Он кивнул, сел за стол и принялся молча следить за игрой. Матовая атака развивалась быстро, и Колчанов сдался. Расставляли фигуры для новой партии.
— Правильное решение, — сказал вдруг Лапин, завозив под столом ногами.
— Вы о чем, Иван Карлович? — взглянул на тестя Колчанов.
— Ну, о чем. О Западном Берлине. — Из-за круглых очков взгляд Лапина был как бы устремлен на рубежи внешней политики. — Наше руководство правильно предложило. Ни нам, ни им. Западный Берлин пусть будет вольным городом. Демилитаризованным, конечно.
— Фе-эр-ге считает Западный Берлин своей территорией, — сказал Саша.
— Мало ли что они считают! Мы за что воевали? Чтоб им отдать центр Европы?
— Иван Карлович, кто же спорит, — сказал Колчанов. — Ходите, Саша, ваш ход.
— Никогда этого не будет! — объявил Лапин, после чего, не сказав больше ни слова, встал и удалился в свою комнату.
— Не любит немцев, — вполголоса сказал Колчанов. —
Еще со времен срочной службы. Он на царском флоте служил. На их корабле был старший офицер из остзейских немцев, очень матросов тиранил. Чуть что — в зубы. Заставлял в гальюне кричать в очко: «Я дурак первой статьи!»— Он кто, — поинтересовался Саша, — политработник?

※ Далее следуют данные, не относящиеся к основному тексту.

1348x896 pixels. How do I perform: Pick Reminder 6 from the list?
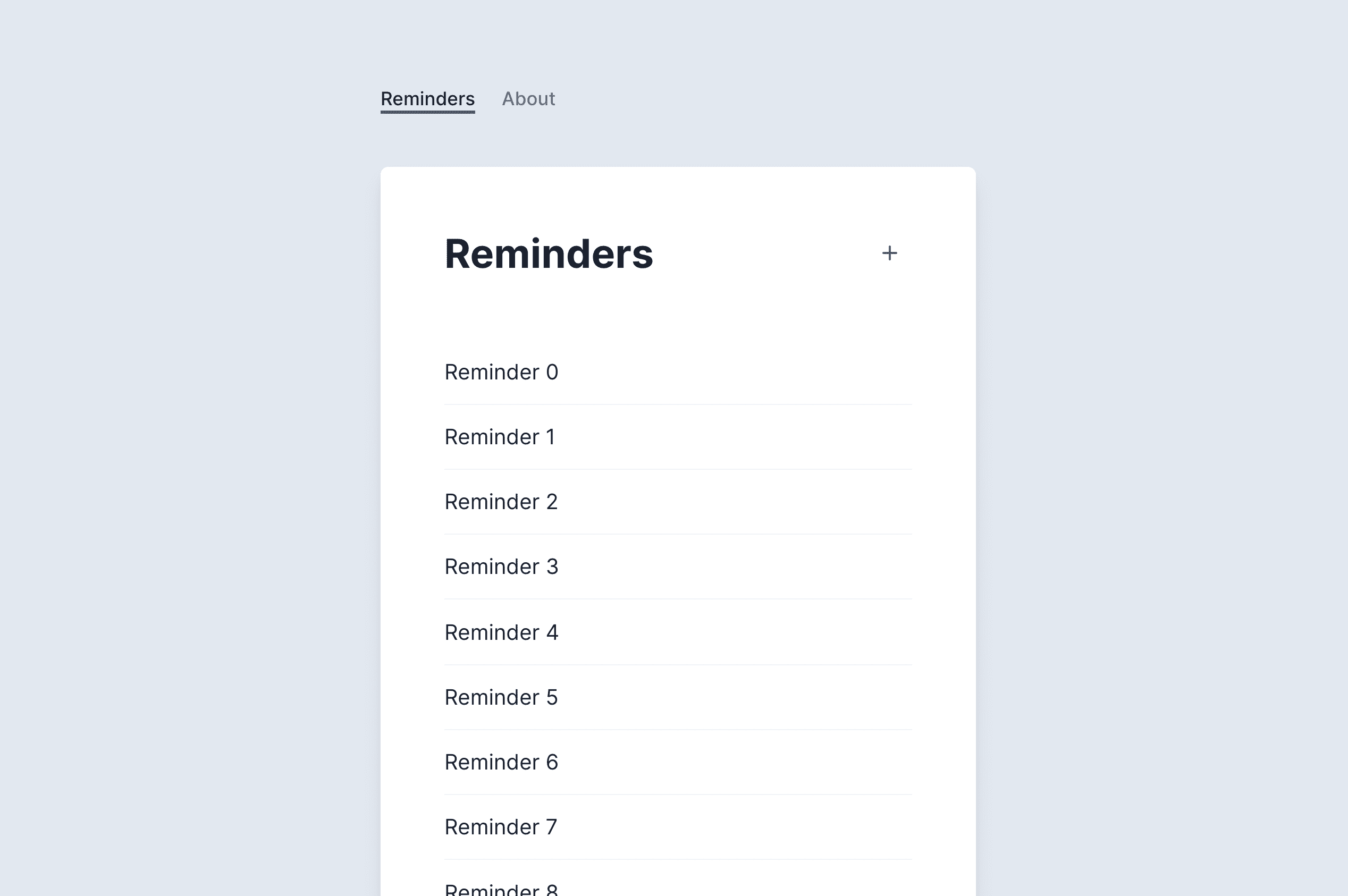pos(678,762)
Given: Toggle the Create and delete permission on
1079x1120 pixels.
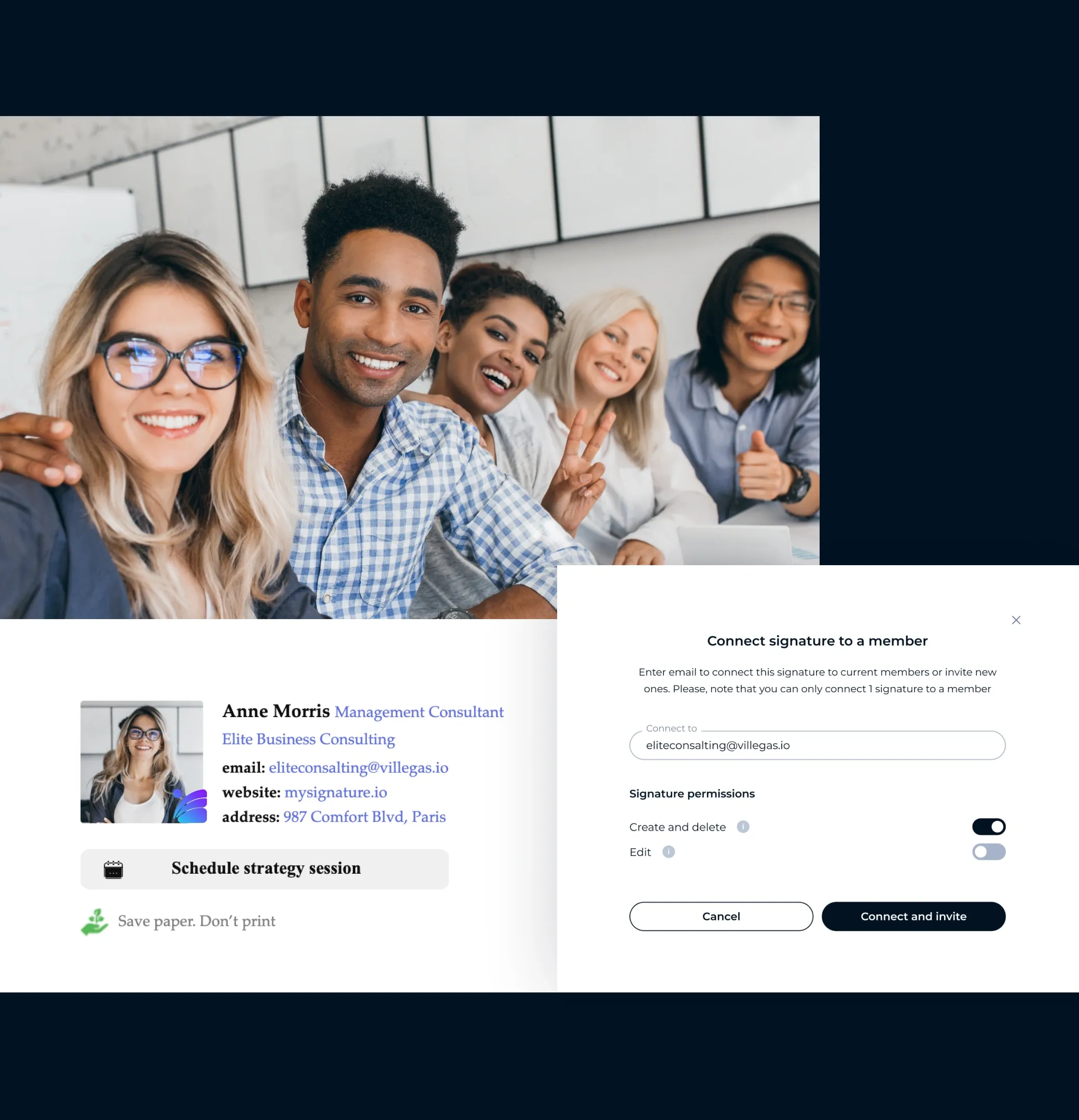Looking at the screenshot, I should click(x=989, y=826).

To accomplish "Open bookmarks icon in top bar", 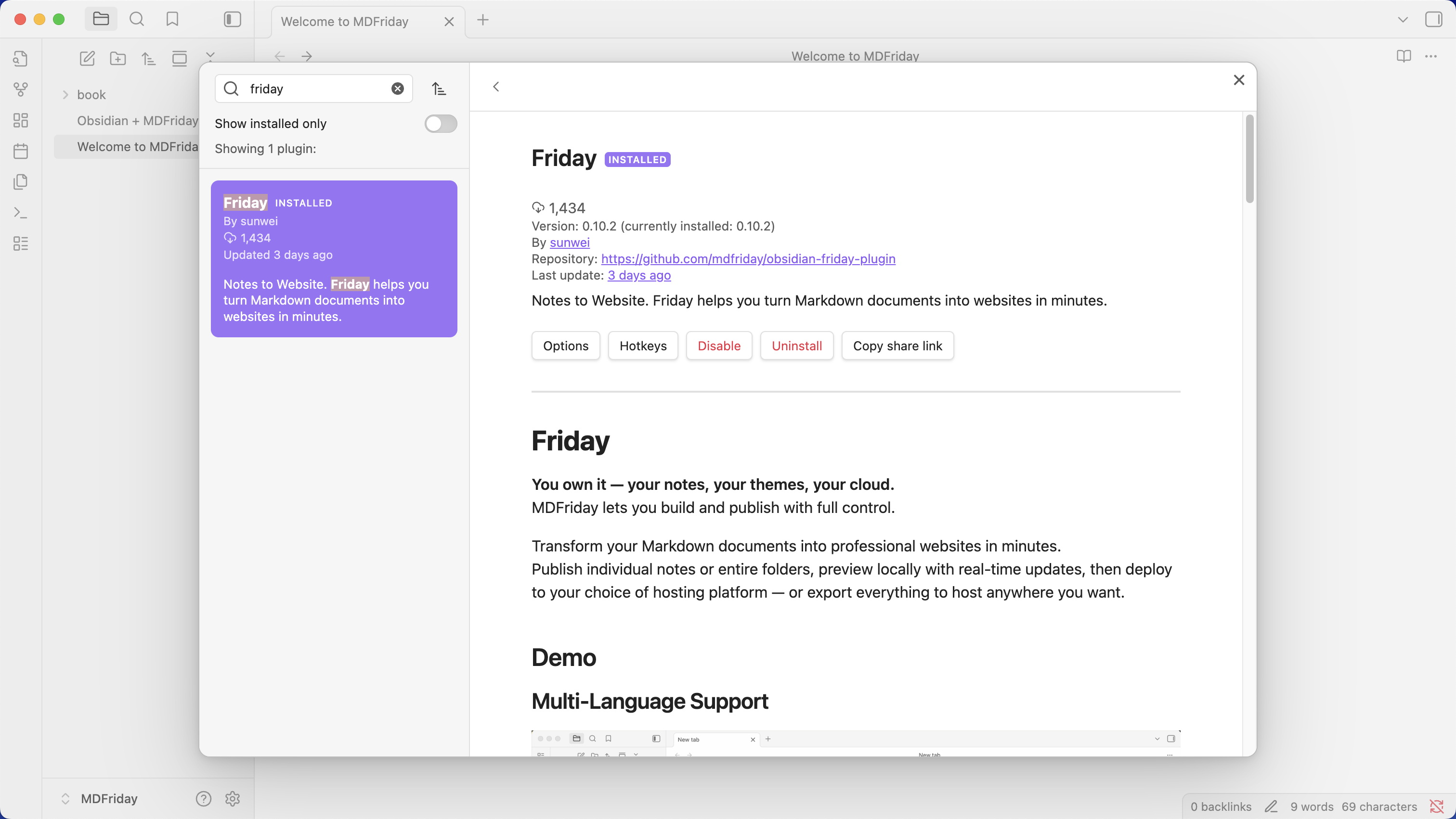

— Всю жизнь работал в органах, теперь на пенсии. Ходите, Саша.
22
Все больше нравился Саше Колчанов. Не только его боевое прошлое вызывало уважение. В этом тридцатисемилетнем человеке, всегда как бы застегнутом на все пуговицы, всегда в свежей сорочке, при галстуке, в этом, можно сказать, сухаре, чья профессия предполагала полную, раз и навсегда, решенность всех вопросов на единственно верной научной основе, — жила беспокойная душа.
Как-то в начале июня вышли вместе из института. Саша весь день принимал экзамены у первокурсников, жутко устал. У Колчанова после заседания кафедры побаливала голова. Решили пройтись не торопясь по Лесному проспекту. Вечер был тихий, в серебристо-голубом небе недвижно стояли, как часовые, легкие облачка, подсвеченные заходящим солнцем.
Медленно шли по людному проспекту, курили, говорили о событиях в Бельгийском Конго, о полете Пауэрса, прерванном меткой ракетой, о недавней смерти Пастернака.
— Виктор Васильич, я прочел «Доктор Живаго», — сказал Саша. — Ничего там нет такого, из-за чего подняли шум. Русский интеллигент, на которого обрушилась революция. Разгул стихии, он пытается разобраться. Это роман не более антисоветский, чем, например, «Тихий Дон».
— Я так и думал, — сказал Колчанов, — что зря на него накинулись. Пастернак такой, Пастернак сякой. Даже со свиньей сравнили. У нас чуть что не так — получи дубиной по голове. У Уэллса в одном романе это называлось укоризной. Саша, а как бы и мне?
— Хотите прочесть «Живаго»? — Саша посмотрел на строгий профиль Колчанова.
— Не беспокойтесь, я не доносчик.
— Ну что вы! Я вполне вам доверяю. Тут другое дело: трудно достать. Мне дали книгу на два дня, я читал наспех.
— Ладно, нет так нет.
— У меня сейчас другое чтиво. Слыхали о романе «1984» Джорджа Оруэлла?
— Слыхать слыхал, но — где ж возьмешь?
Разумеется, Саша не стал ему рассказывать об учительнице музыки Элеоноре, двоюродной сестре Ларисы. Она-то, тихая и незаметная, была вхожа в некий круг, где ходила по рукам запрещенная литература.
Роман Оруэлла — пачка папиросной бумаги с полуслепым машинописным текстом — поразил Сашу. Он и Колчанову дал прочесть. Тому роман не понравился.
— Это, конечно, сатира, — сказал он, — но не на социализм, а на фашизм. Мир страха, предательства — чего еще? Ненависти. Типичное фашистское государство.
— Может, и так, — сказал Саша, морща лоб в раздумье. — Только мир страха и ненависти был и у нас, при Сталине. Разве нет?
— Эти искривления осуждены партией.
— Потому я и вступил в партию. Но что было, то было. — Саша полистал рукопись, отыскивая места, отчеркнутые карандашом. — Вот. «Не будет другой любви, кроме любви к Большому Брату, — прочел он. — Не будет смеха, только торжествующий смех над побежденным противником». Вот еще: «Всегда в наших руках будет инакомыслящий, кричащий от боли, сломленный и презираемый, кающийся…» Нет, Виктор Васильич, это не только о Гитлере. Это и о нас.